__YOUR INSTRUCTIONS__
Check each line of the material below, and copy it if it holds the string "will".

__TASK INPUTS__

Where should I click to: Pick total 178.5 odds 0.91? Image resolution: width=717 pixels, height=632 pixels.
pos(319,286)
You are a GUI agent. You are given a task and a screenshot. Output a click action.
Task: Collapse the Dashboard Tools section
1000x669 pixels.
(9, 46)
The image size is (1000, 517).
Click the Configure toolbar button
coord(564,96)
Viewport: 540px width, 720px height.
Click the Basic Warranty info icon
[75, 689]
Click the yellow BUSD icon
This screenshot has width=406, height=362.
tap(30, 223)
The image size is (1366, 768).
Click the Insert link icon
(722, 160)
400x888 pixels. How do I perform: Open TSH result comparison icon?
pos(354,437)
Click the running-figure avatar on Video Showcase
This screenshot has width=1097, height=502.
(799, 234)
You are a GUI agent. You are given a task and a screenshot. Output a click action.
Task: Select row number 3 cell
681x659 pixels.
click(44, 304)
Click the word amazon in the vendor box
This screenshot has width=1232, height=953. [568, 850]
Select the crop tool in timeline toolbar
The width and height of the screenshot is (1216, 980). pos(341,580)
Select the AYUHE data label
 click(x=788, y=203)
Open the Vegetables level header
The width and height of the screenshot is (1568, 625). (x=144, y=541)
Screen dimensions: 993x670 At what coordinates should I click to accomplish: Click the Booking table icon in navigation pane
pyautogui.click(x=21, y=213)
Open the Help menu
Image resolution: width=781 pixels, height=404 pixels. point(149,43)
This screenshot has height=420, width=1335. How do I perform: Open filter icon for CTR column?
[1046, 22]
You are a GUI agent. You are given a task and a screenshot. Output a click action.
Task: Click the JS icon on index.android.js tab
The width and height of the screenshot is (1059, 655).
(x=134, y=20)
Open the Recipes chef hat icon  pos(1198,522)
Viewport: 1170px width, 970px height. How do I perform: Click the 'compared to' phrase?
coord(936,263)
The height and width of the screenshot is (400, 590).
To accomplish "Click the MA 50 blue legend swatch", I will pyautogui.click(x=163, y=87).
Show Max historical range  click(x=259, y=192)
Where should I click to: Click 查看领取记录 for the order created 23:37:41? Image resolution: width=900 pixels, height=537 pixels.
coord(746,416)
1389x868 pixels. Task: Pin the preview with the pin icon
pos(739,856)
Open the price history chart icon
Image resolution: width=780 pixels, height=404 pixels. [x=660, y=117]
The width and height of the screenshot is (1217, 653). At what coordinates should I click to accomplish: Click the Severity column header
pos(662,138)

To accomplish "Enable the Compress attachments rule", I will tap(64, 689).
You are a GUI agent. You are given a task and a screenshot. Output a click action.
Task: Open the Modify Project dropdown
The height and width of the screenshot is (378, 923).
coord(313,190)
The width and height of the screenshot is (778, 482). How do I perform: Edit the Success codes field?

__RESPONSE BOX__
To accomplish "Click the MA 50 blue legend swatch", I will pyautogui.click(x=163, y=87).
To accomplish "Enable the Compress attachments rule", I will tap(64, 689).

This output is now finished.